Short task → Reproduce each of the entries below word for word, omitting the pictures from your response.

Records for the task →
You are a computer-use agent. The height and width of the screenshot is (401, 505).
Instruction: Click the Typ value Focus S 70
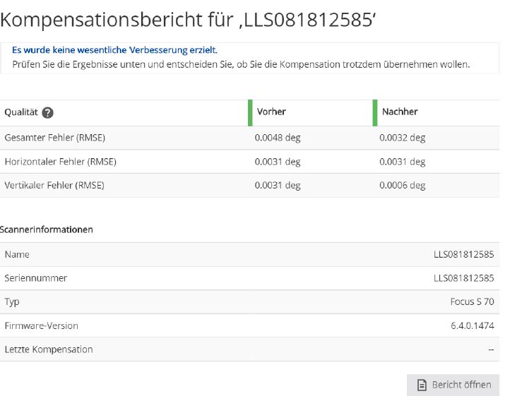[x=472, y=301]
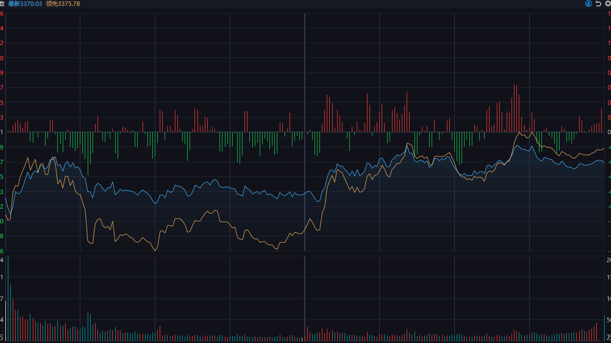This screenshot has height=343, width=611.
Task: Click the 万 unit label at bottom-right
Action: tap(608, 337)
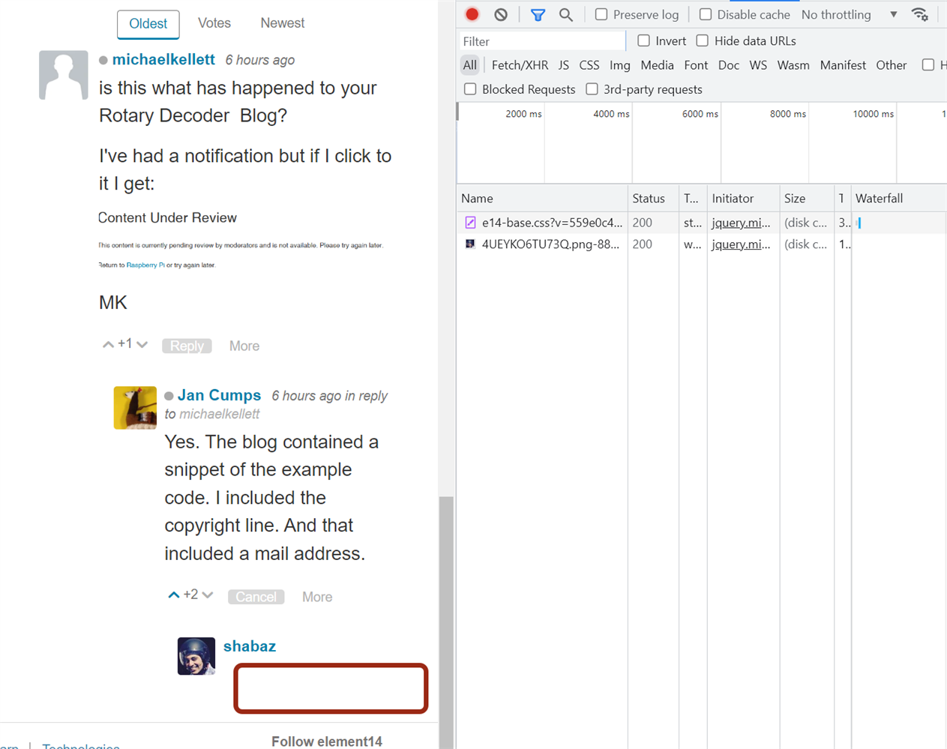Click the network Filter input field

(x=540, y=40)
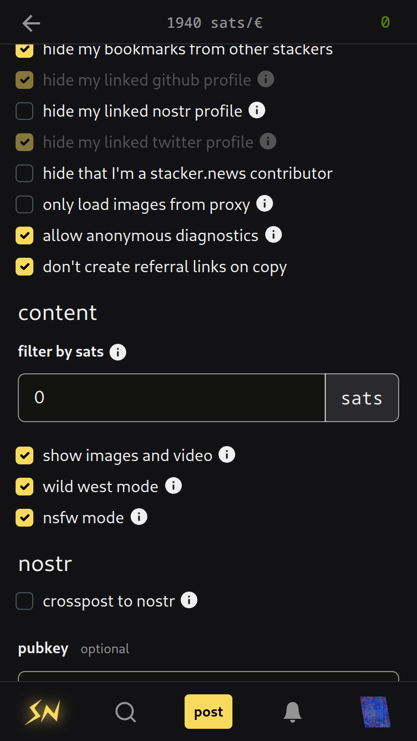Show info for nsfw mode

coord(139,517)
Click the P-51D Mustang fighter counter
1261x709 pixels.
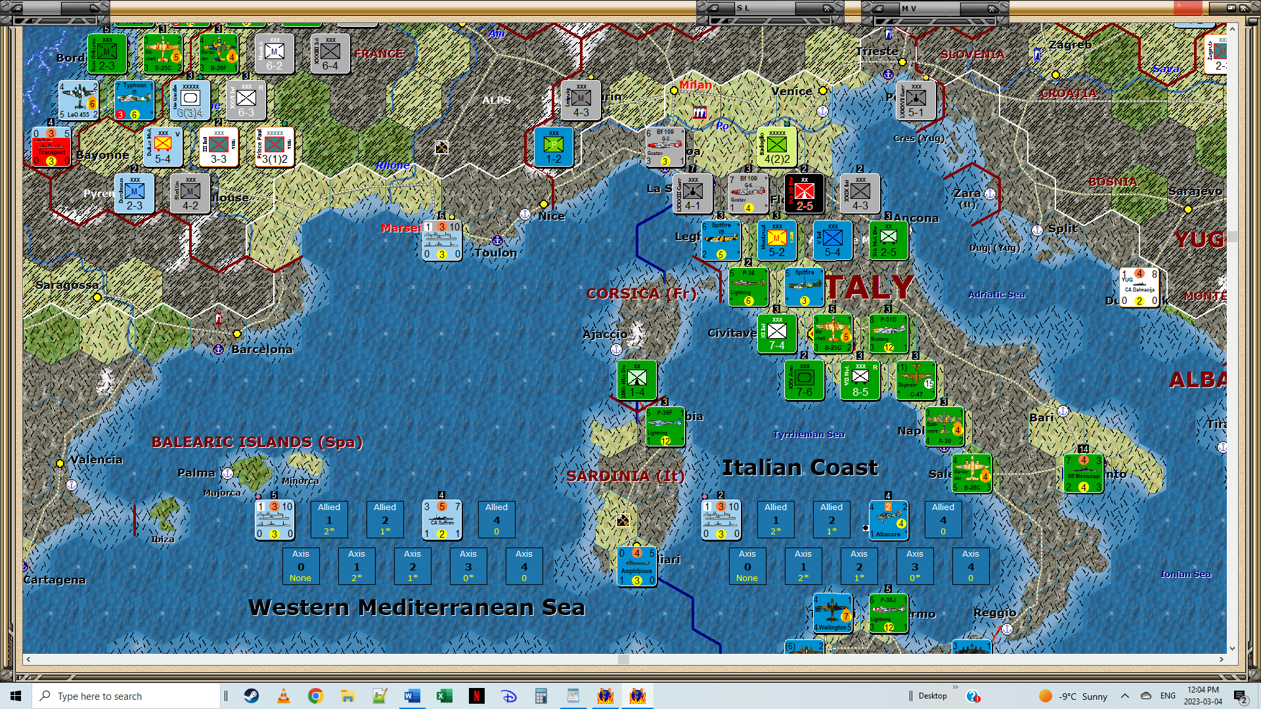888,333
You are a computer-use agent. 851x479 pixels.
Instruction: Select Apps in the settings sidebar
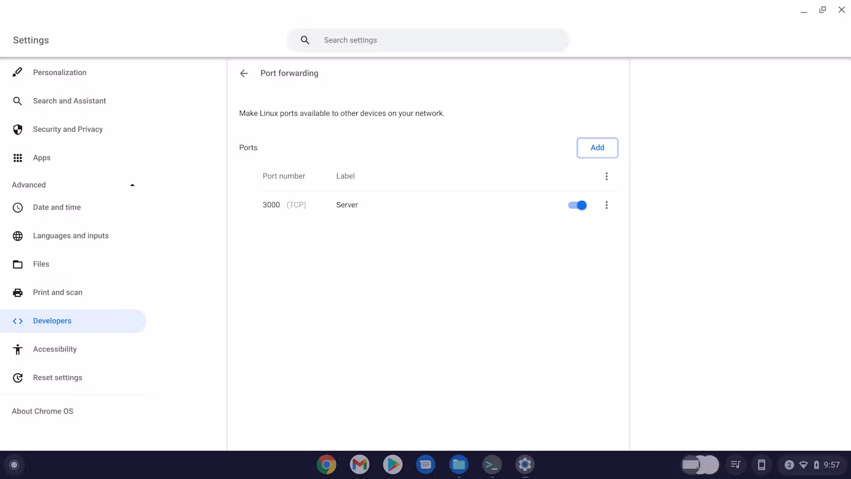pos(41,158)
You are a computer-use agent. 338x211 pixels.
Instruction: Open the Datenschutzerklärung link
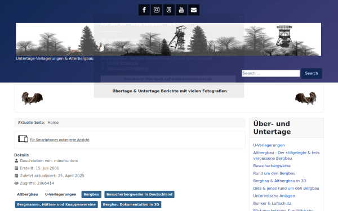pos(127,68)
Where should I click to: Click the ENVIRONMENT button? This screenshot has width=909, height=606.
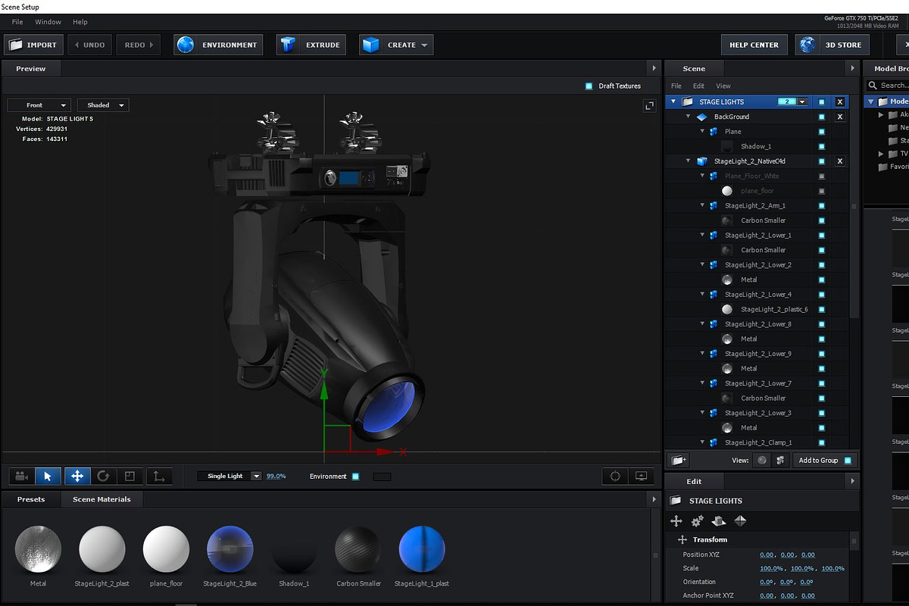point(219,45)
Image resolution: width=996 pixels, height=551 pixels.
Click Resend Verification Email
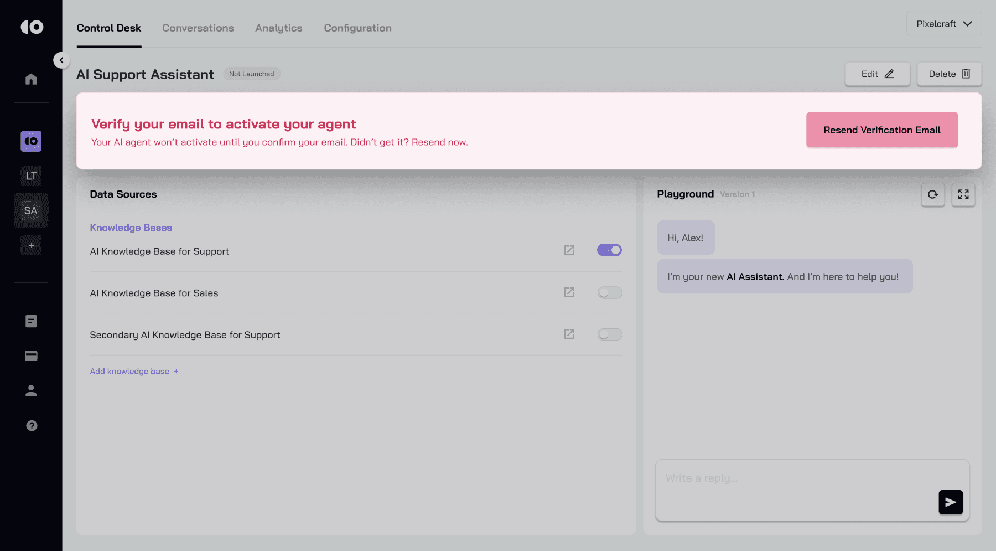pyautogui.click(x=881, y=130)
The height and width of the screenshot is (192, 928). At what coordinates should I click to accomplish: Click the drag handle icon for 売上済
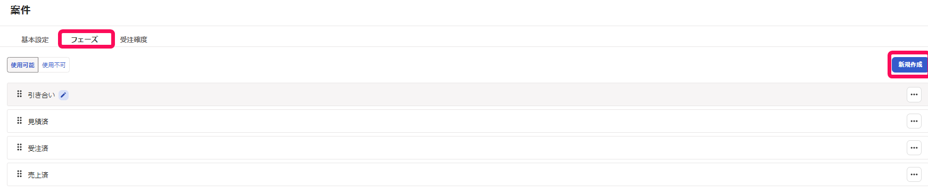click(19, 174)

Answer below →
You are a computer-use agent. The height and width of the screenshot is (401, 505).
Instruction: Click the Typ value Focus S 70
[x=472, y=301]
This screenshot has height=343, width=611.
Task: Click the 万 unit label at bottom-right
Action: tap(608, 337)
Click the network Filter input field

(x=540, y=40)
Show info for nsfw mode

coord(139,517)
Click the P-51D Mustang fighter counter
1261x709 pixels.
888,333
You are a computer-use agent. 851x479 pixels.
Instruction: Select Apps in the settings sidebar
pos(41,158)
You are a computer-use agent. 338x211 pixels.
Instruction: Open the Datenschutzerklärung link
pos(127,68)
Where should I click to: Click the ENVIRONMENT button? This screenshot has width=909, height=606.
point(219,45)
Image resolution: width=996 pixels, height=551 pixels.
Click Resend Verification Email
pyautogui.click(x=881, y=130)
The height and width of the screenshot is (192, 928). At what coordinates should I click to accomplish: Click the drag handle icon for 売上済
click(19, 174)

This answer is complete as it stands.